Source:
https://scmp.com/comment/insight-opinion/article/1680525/defiance-and-security-cooperation-likely-follow-paris
Opinion/ Comment

Defiance and security cooperation likely to follow Paris terrorist attacks

Stathis Kalyvas notes the threat of a knee-jerk response that best serves attackers

The long tradition of France's provocative bent makes the imposition of restrictions or self-censorship unlikely. The most likely outcome is defiance. Photo: AFP

The terrorist attacks that shook Paris fall under the category of unimaginable - because of their spectacular, yet unexpected quality. From piloting jetliners into iconic skyscrapers to massacring a roomful of popular cartoonists, these attacks push us out of our comfort zone.

Because of their spectacular and transgressive nature, these attacks are potentially transformative events. The US Patriot Act, signed into law in October 2001, is perhaps the most striking such example. Because they are so shocking, these attacks tempt those targeted into reacting in a knee-jerk way, ultimately playing into the hands of the attackers and becoming self-fulfilling prophecies of sorts. In fact, this is the greatest threat they pose.

On the domestic front, the biggest issues raised by the attack on Charlie Hebdo relate both to questions of free speech and to public attitudes and policies vis-à-vis France's Muslim population.

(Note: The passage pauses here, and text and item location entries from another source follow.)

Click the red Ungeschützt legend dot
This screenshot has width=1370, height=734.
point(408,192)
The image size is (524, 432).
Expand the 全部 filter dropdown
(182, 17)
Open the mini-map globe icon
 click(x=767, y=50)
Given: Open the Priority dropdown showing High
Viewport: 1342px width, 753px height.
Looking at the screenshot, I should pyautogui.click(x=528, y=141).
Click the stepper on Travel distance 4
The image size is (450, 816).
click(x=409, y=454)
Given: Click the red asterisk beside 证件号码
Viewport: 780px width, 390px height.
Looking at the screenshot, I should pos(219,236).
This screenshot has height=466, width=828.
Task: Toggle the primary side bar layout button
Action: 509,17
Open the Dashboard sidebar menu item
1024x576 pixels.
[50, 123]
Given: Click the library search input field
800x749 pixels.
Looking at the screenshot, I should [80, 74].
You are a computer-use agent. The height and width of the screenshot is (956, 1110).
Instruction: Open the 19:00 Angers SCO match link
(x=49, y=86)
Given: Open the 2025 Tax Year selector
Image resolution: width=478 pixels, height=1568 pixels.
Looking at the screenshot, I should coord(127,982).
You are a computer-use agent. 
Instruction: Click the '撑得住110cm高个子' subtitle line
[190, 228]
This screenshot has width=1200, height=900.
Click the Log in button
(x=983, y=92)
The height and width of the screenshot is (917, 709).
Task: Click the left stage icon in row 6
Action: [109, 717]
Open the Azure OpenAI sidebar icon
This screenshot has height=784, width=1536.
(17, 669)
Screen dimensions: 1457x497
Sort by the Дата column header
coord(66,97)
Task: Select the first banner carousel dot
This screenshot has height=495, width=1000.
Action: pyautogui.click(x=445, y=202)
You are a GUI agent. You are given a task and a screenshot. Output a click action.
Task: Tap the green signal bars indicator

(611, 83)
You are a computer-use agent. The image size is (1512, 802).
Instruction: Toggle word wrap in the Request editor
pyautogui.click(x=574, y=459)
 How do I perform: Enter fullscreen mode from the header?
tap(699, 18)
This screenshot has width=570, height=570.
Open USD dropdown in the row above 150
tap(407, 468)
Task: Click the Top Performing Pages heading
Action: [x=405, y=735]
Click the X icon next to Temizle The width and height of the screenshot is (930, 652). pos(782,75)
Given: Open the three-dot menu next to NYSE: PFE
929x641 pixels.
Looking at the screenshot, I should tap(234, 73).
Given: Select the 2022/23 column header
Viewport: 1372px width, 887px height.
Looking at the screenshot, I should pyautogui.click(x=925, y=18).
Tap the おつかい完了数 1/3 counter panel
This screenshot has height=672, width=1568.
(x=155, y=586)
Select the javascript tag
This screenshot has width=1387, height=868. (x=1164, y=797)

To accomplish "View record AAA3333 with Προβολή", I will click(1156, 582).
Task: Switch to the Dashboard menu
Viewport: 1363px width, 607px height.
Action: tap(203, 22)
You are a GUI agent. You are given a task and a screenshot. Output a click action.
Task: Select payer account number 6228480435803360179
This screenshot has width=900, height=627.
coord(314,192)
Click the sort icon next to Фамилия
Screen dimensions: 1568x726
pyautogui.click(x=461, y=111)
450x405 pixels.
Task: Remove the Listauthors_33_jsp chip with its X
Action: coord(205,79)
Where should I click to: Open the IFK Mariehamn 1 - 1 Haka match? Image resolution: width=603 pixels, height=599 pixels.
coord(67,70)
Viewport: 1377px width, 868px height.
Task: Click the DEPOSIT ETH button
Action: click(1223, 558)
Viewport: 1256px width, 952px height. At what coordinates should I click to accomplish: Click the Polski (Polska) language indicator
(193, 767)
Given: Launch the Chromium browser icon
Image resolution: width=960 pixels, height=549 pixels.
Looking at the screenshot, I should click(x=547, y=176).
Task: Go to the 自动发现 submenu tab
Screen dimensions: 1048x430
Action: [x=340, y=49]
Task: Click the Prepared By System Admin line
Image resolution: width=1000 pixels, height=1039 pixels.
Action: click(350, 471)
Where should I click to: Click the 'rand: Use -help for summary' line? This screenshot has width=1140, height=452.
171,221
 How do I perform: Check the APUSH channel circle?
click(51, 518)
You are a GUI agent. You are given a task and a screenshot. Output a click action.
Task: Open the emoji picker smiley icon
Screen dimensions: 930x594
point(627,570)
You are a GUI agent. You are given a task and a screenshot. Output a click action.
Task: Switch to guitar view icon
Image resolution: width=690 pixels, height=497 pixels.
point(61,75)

Free speech in France is somewhat ambiguous. On the one hand, public discourse tends to be much more provocative compared to the US, especially when addressing religion and other sensitive issues. On the other hand, there are certain areas in France where free speech is legally restricted in a way totally out of place in the US. The Gayssot Act, for instance, makes it illegal to question the existence of crimes deemed to be crimes against humanity, prohibiting denial of the Holocaust.

Despite all this, the long tradition of France's provocative bent makes the imposition of additional restrictions or the emergence of self-censorship unlikely. If anything, the most likely outcome is defiance.

The status of the Muslim population in France has generated interminable debates. There are problems with the integration of immigrants in general and specifically marginalised second-generation immigrant youth. Conversely, a large segment of the French Muslim population is gradually becoming part of the French middle class and social fabric. If anything, the Paris attacks will cause the French political class to redouble efforts towards integration.

One should not take too literally either the French "declaration of a war on terrorism" or the references to the "permanent threat" posed by radical Islam - and, thus, not reach the facile conclusion that France in particular and Europe in general are about to launch a crusade à la the US in the aftermath of the September 11 attacks.

One issue likely to attract more immediate attention is prison reform. Among the most striking elements of the Paris attacks is the realisation that the radicalisation of marginalised youth often takes place inside French prisons.

In the international realm, the transformation of the Syrian civil war, in particular, into a recruitment ground for disaffected Muslim youth is worrisome. It is likely that voices arguing for a resolution and an end to the military stalemate in Syria will strengthen.

The most likely policy outcome is cooperation among European security services. A generalised sense that cooperation was lagging, thus facilitating arms trafficking and unhindered movement of radicals across borders - this is likely to change.

At the end of the day, it must be recognised that radical Islam cannot be defeated only through policing, for it takes only a handful of people to commit spectacular acts of terror. Its defeat will entail a war of ideas within Muslim and, in particular, Arab societies - ultimately coming as a result of failure to offer solutions to their many problems.

Radical Islamist terrorism constitutes what political scientist David C. Rapoport has dubbed the fourth global wave of terrorism. The previous three waves - the Anarchist wave, which began in Russia in the 1880s, the Anti-colonial wave which took off in the 1920s, and the New Left wave of the 1960s and 1970s - eventually extinguished themselves when their political agendas proved inadequate. In the short term, we can most effectively shorten the life of radical Islam by refusing to assume it represents a majoritarian or even significant segment of Islam.